The mention of power noise will strike a chord with many electronic engineers. What do we mean by power noise? Is it equivalent to power ripple? In fact, the power noise is different from the power ripple, which is a high-frequency component in addition to the ripple between the output terminals. The ripple is a synchronous component between the output terminals with the input frequency and the switching frequency, which is an AC interference signal superimposed on the stable DC signal.
Power noise waveform
In the analysis process of power source noise, the classical method is to use oscilloscope to observe the power source noise waveform and measure its amplitude, based on which to judge the source of power source noise. However, as the voltage of digital devices gradually decreases and the current gradually increases, the difficulty of power supply design increases. When the fault cannot be located by observing the time domain waveform, FFT(Fast Fourier Transform) method can be used to convert the noise waveform of the time domain power supply to the frequency domain for analysis. In circuit debugging, the signal characteristics can be viewed from time domain and frequency domain respectively, which can effectively speed up the debugging process.

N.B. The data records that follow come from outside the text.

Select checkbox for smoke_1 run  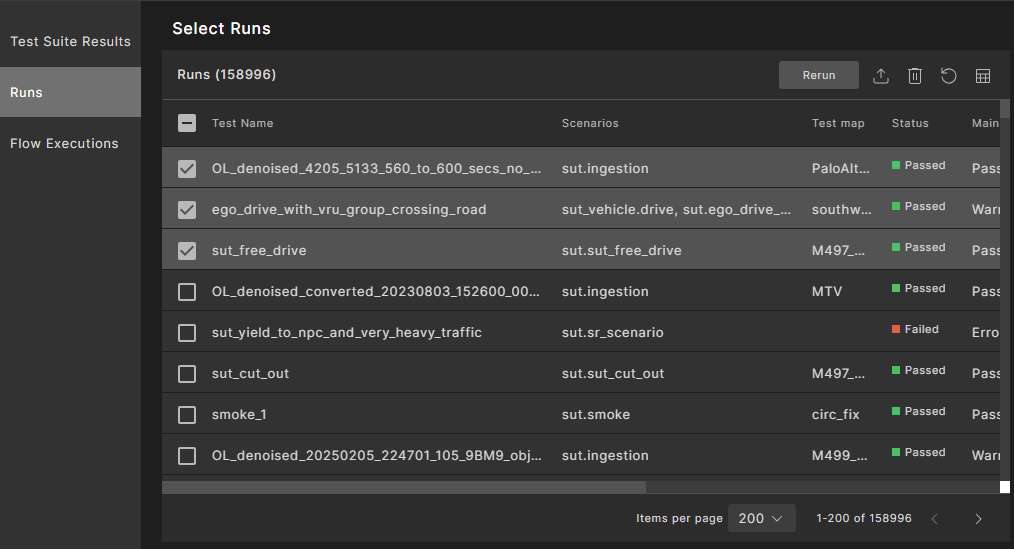[x=187, y=414]
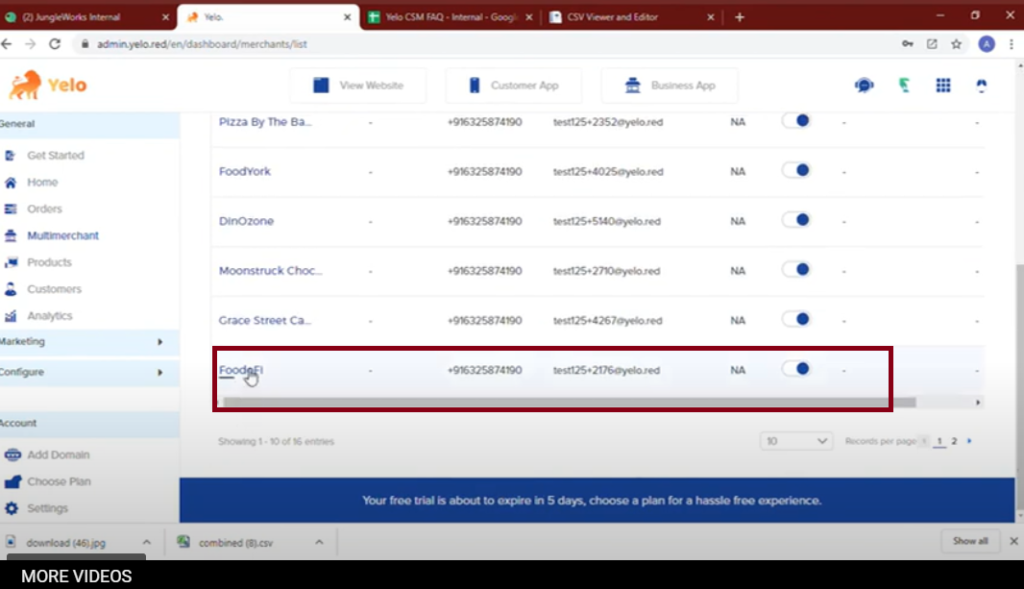This screenshot has width=1024, height=589.
Task: Toggle the Grace Street Ca... merchant switch
Action: tap(796, 319)

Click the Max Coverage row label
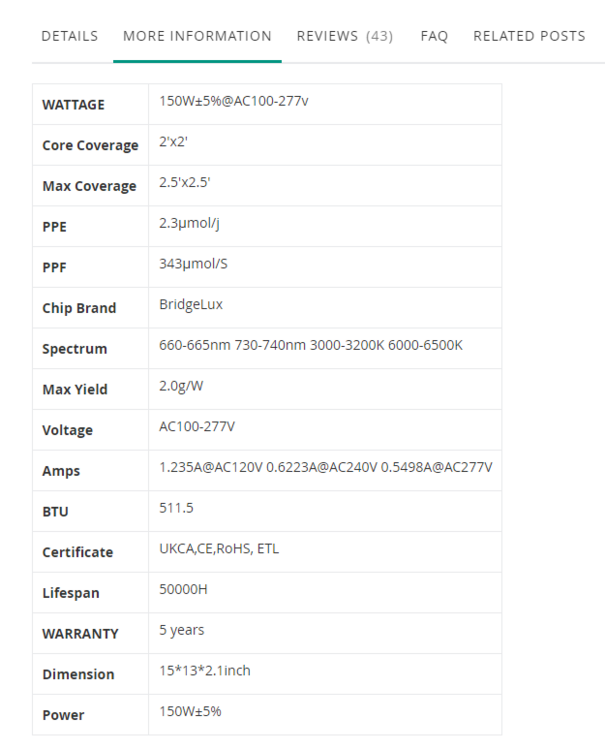tap(89, 186)
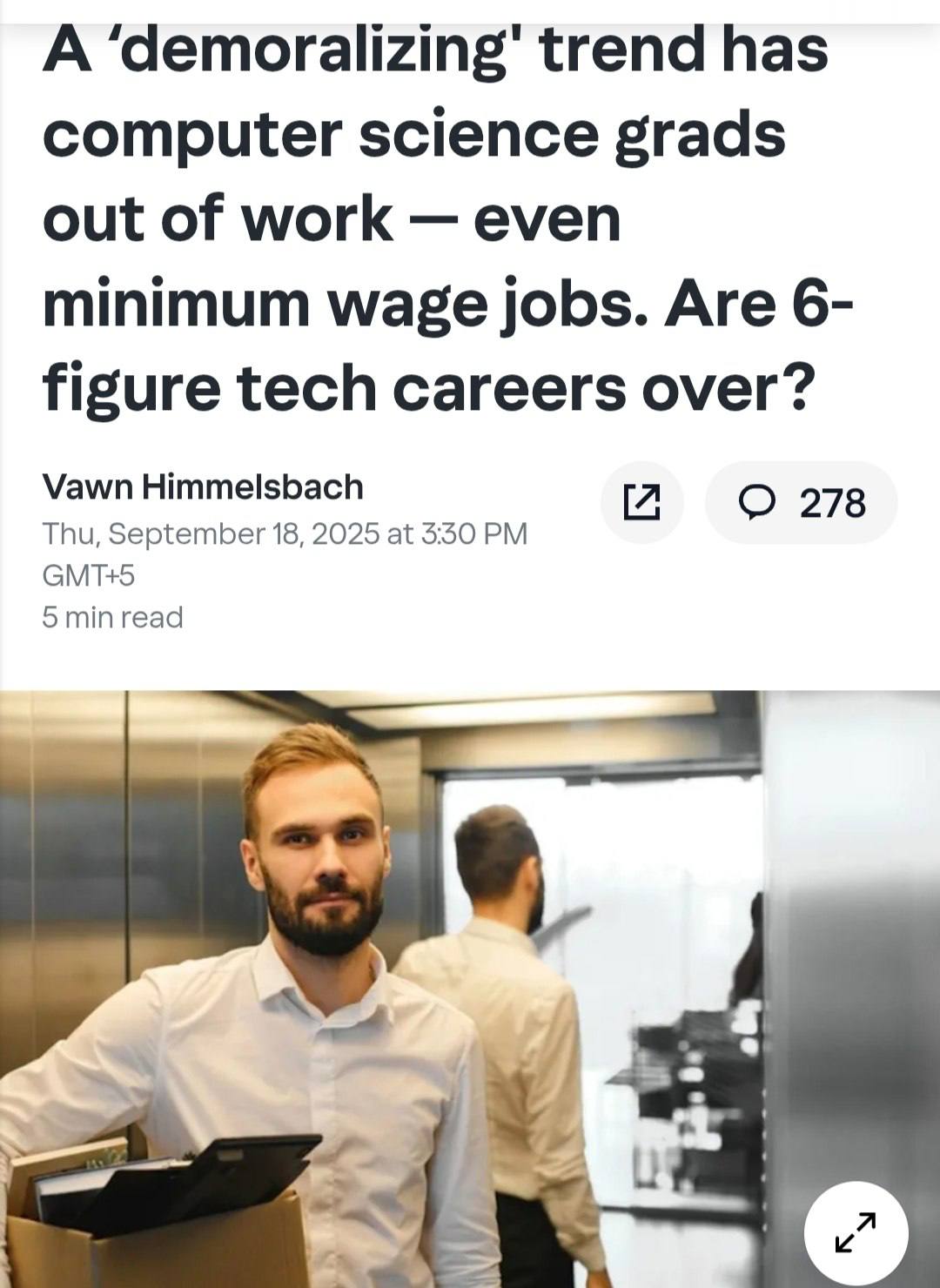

The frequency domain analysis function of oscilloscope is realized by Fourier transform. The essence of Fourier transform is that any sequence in time domain can be expressed as an infinite superposition of sine wave signals of different frequencies. We analyze the frequency, amplitude and phase information of these sine waves, which is the analysis method of switching the time domain signal to the frequency domain. The sequence sampled by digital oscilloscope is a discrete sequence, so fast Fourier transform (FFT) is most commonly used in our analysis. FFT algorithm is the optimization of discrete Fourier transform (DFT) algorithm, the amount of computation reduced by several orders of magnitude, and the more number of operations required, the greater the amount of computation savings.
For FFT transformation of noise waveform captured by oscilloscope, there are several key points to be noted:
1. According to Nyquist sampling law, the spectrum broadening after transformation (Span) corresponds to 1/2 of the sampling rate of the original signal. If the sampling rate of the original signal is 1GS/s, the spectrum broadening after FFT is at most 500MHz;
2. The RBW Resolution Bandwidth after transformation corresponds to the reciprocal of the sampling time. If the sampling time is 10mS, the corresponding frequency Resolution is 100Hz.
3. Spectrum leakage, that is, the spectral lines in the signal spectrum interfere with each other, and the spectral lines with lower energy are easily submerged by the leakage of the neighboring high-energy spectral lines. To avoid spectrum leakage, the acquisition rate can be synchronized with the signal frequency as much as possible, the acquisition time can be prolonged, and the appropriate window function can be used.
In the measurement of power supply noise, the acquired signal time is required to be long enough, which can be considered to cover the entire time span of the effective signal.